- Learning time
- 10 minutes
- First play time
- 60 minutes
Blue Lagoon
Designed by: Reiner Knizia
In Blue Lagoon players are competing explorers, intent on grabbing the best spots for themselves in what amounts to a race – albeit there’s no finish-line, so it’s more Black Friday than anything else.
The board shows the lagoon in question, which has eight islands in total. Each player starts with a big stack of reversible settler tokens (land one side, water the other) and five village pieces. Turns couldn’t be simpler – simply place a token or village onto an available spot on the board. Boats can go anywhere on the water, and land-settlers can go next to any of your previously-placed tokens or villages.

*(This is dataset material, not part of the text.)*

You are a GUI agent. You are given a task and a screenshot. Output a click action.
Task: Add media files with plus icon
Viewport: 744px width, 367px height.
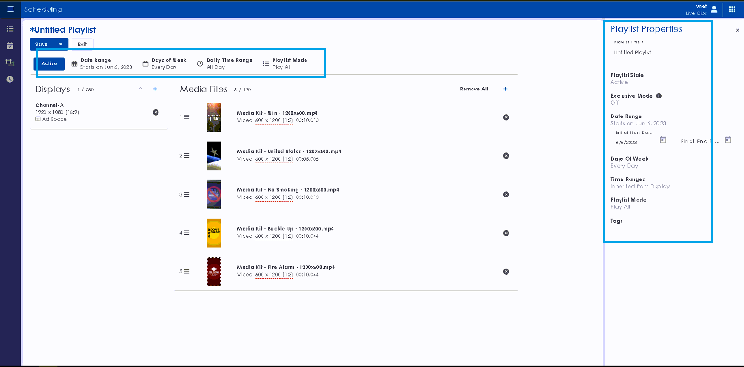pos(505,89)
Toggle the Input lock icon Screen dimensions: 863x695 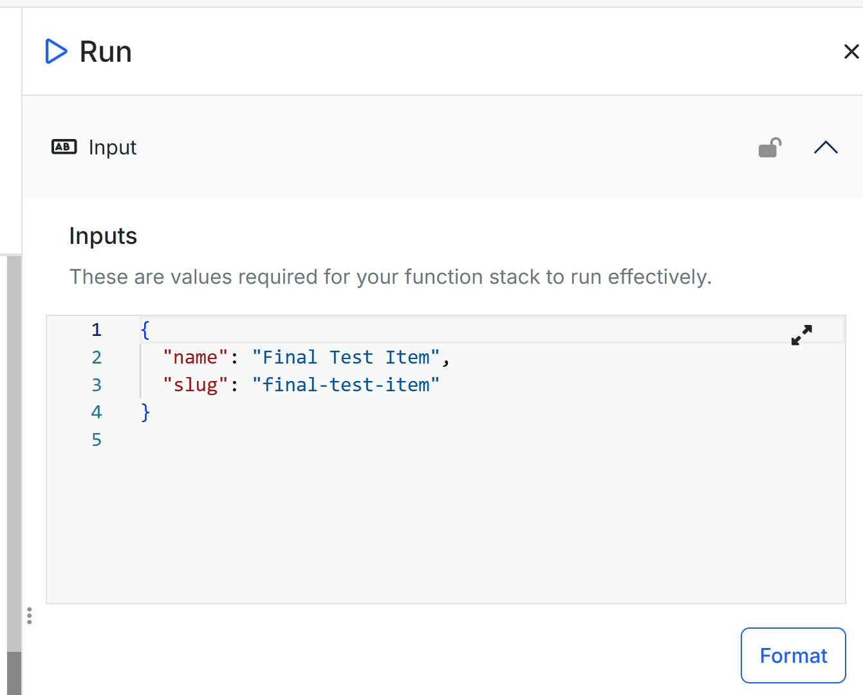(x=770, y=148)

But underneath that simple premise is a highly interactive puzzle: you’ll score points in a number of ways at the end of the round based on your presence in the islands (all eight, ideally!) how many spaces you occupy there (each island scores for most-placed tokens and villages) how many islands you’ve connected together (this must be an unbroken connection!) and the resources and statues you’ve collected there: resources score for sets and statues are simply 4points per statue. All of these scoring criteria overlap, and as well as trying to maximise your own score you’re also trying to stymie your opponents. When the last resource is claimed the round is scored, and the process starts again for the second and final round – with the one difference being that now you can’t start at sea, but must begin placing tokens from wherever your villages are.

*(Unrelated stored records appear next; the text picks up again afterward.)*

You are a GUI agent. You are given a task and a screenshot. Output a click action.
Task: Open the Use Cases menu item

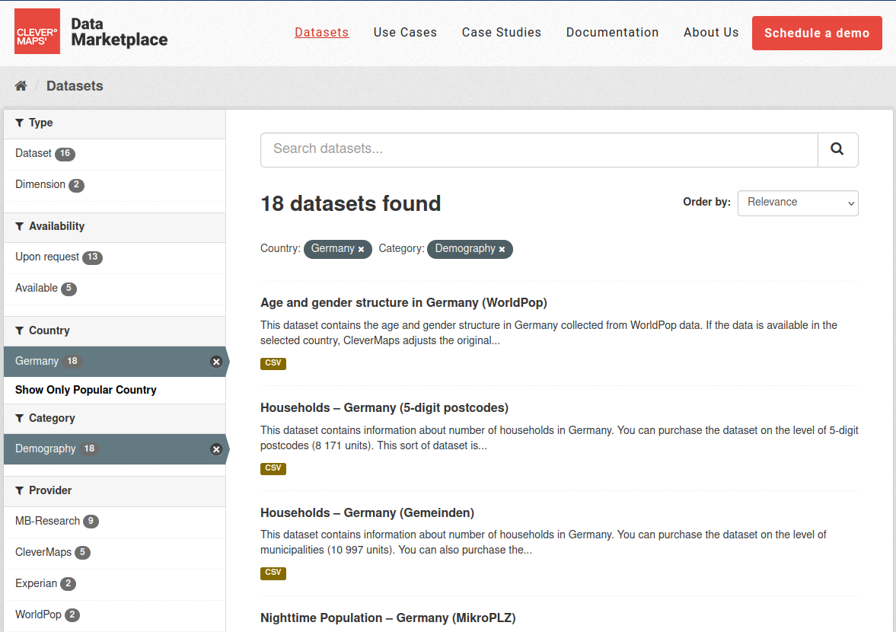click(x=405, y=33)
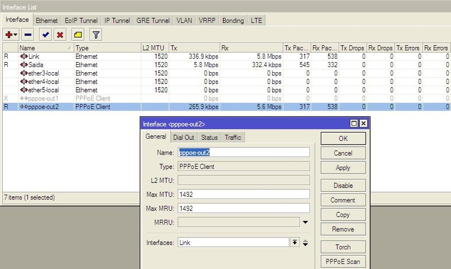
Task: Open the Interfaces Link dropdown
Action: coord(294,242)
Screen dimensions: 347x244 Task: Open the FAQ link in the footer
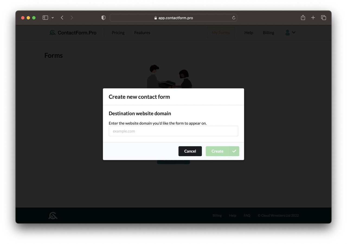click(247, 215)
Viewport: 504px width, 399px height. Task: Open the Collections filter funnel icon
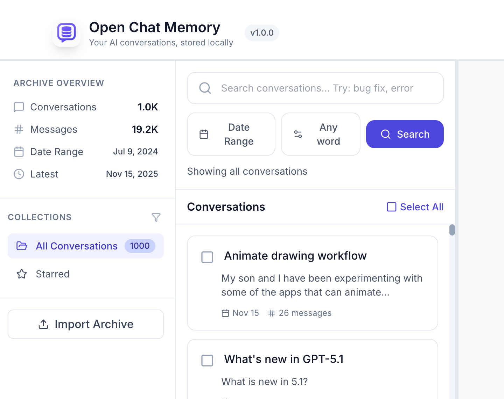tap(156, 217)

After the second round, the game ends!
Joe says
Another great example of Reiner Knizia's continuing prowess, as he boils down the essence of several of his older games into an extremely feisty bun-fight - Blue Lagoon is largely about spotting your opponents' plans and spoiling them. A round begins with all players eyeing up the really choice positions and grabbing them early - and every game will have a tipping point, where players must switch from setting up plans to executing them. Leave it too late and you'll run out of time/pieces; too early and you'll miss out on the rich pickings. It invites table talk too - if someone's spotted your next move, you have to convince them that they have more pressing concerns. Games like this and Northern Pacific really benefit from having multiple scoring rounds, as they allow players to see who's in the lead, and gang up on them; essential to prevent a runaway leader. So yes, not a nice game - but potentially a great one.
The guru's verdict
-
Take That!
Take That!
Mmmmm, yes, a fair bit. You'll always want to do more than you can achieve, and every game will have a moment - several, in fact - when somebody else occupies a space you really, really wanted!
-
Fidget Factor!
Fidget Factor!
Low - because all you're doing is placing a token (or village) the game speeds along.
-
Brain Burn!
Brain Burn!
Simple rules. The burning here is the Hobson's choice-type scenarios that crop up.
-
Again Again!
Again Again!
The board and parameters never change, but despite that Blue Lagoon offers a lot of replayability due to the fact it's so combative, and even has some strategic options too - you might abandon one scoring criteria to maximise others, or try and get a bit of everything...
Sam says
A very cleverly designed game that has so much going on within the simple rules. I'm not great at this type of thing, where you're juggling multiple scoring criteria for yourself v multiple scoring opportunities for others, but I can't help but admire how highly interactive it is despite the learn-in-five-minutes ruleset.